A beleza absoluta de The Delines

 

 

The Delines – Ocean Drift

Gênero: Soul, country, folk

Duração: 40:42 min
Faixas: 11
Produção: John Morgan Askew
Gravadora: El Cortez

5 out of 5 stars (5 / 5)

 

 

Um dos primeiros textos a ir pro ar na Célula Pop foi a resenha do disco anterior dos Delines, “The Imperial”, lançado no fim de 2018. Lembro de ouvir na época e ficar extasiado com a beleza da música do grupo de Portland, com a delicadeza não-bundona de seus arranjos e com a pujança dos instrumentais. Tudo em “The Imperial” era bom gosto e verdade, uma música que tinha dívidas em partes iguais com a soul music da virada dos anos 1960/70 e com o que se chamou de “countrypolitan”, a música country da cidade, banhada de sentimento e inadequação e não totalmente country como, por exemplo, a de Johnny Cash ou similar. A coisa pendia muito mais para Dusty Springfield, Glen Campbell e Bobby Gentry, logo, muito mais sentimental, doce e luxuriante em termos instrumentais. Mas o que The Delines fazem passa bem longe da mera admiração/influência desses ramos da música popular americana e vai muito além, como prova com louvor este belo, perfeito “The Sea Drift”.
---------------
> **Tarefa a realizar**:
Liste todos os artistas individuais que o texto fornecido cita ao comparar a música dos Delines com a soul music e a country. O material que vem a seguir não é necessário.
---------------
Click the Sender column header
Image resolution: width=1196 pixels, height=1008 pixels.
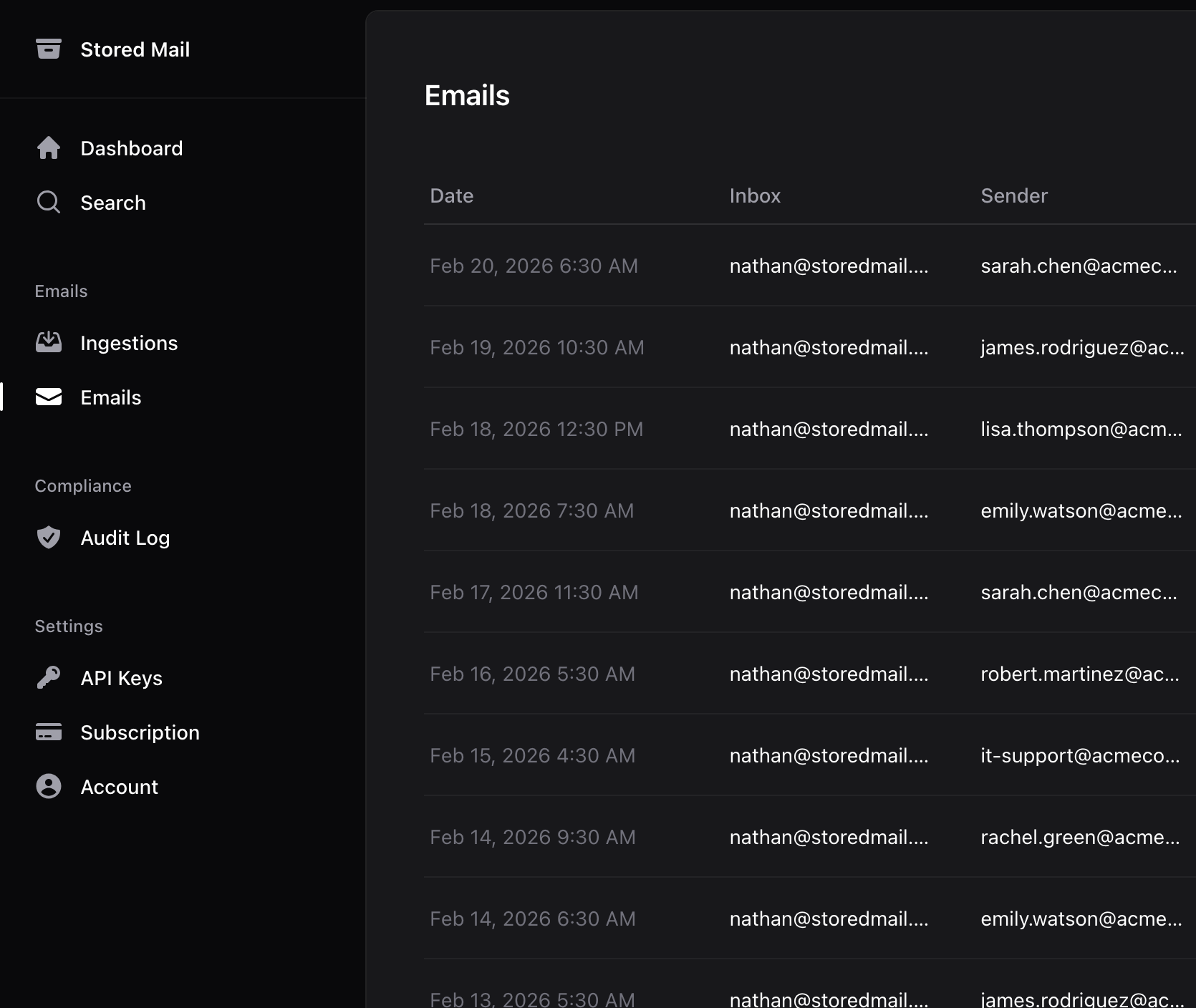[x=1013, y=195]
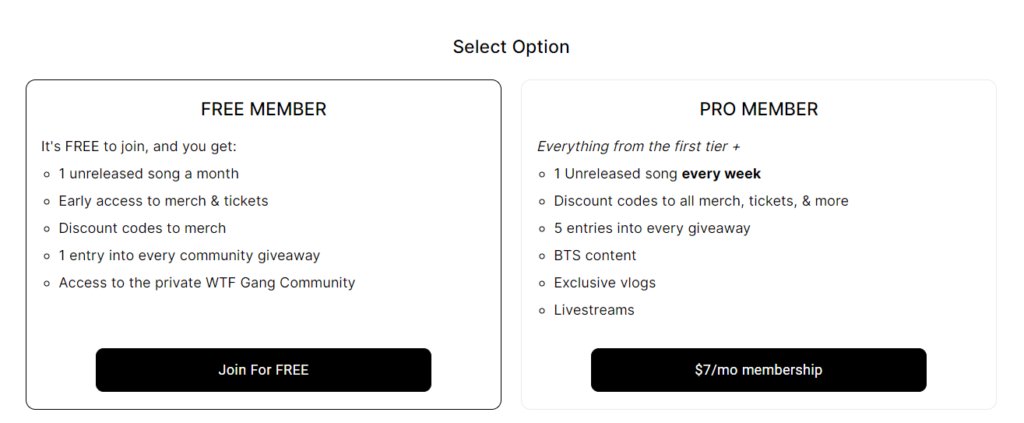1024x423 pixels.
Task: Click the FREE MEMBER heading
Action: click(263, 109)
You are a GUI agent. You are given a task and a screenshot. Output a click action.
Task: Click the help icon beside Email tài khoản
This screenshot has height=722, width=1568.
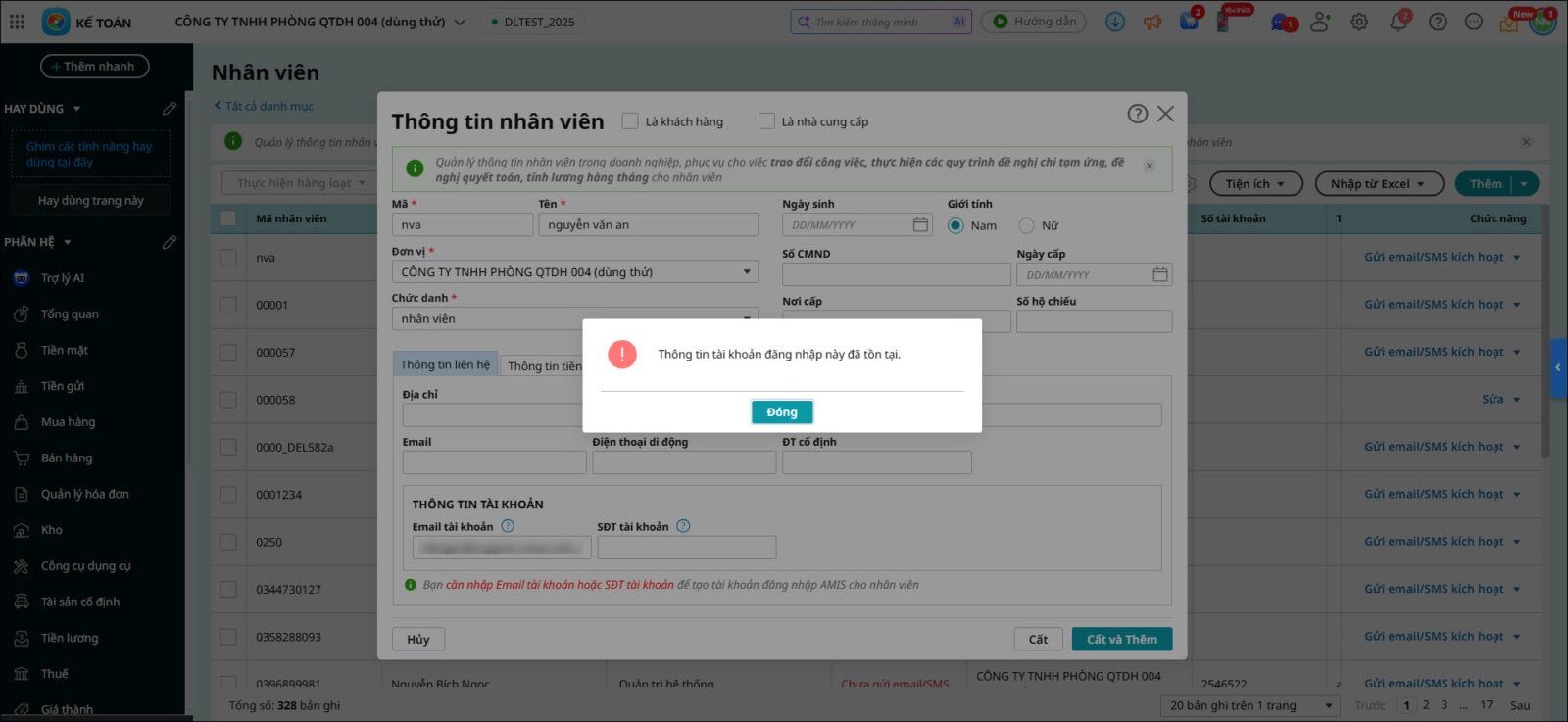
---------------
> **Resposta completa**:
- Johnny Cash
- Dusty Springfield
- Glen Campbell
- Bobby Gentry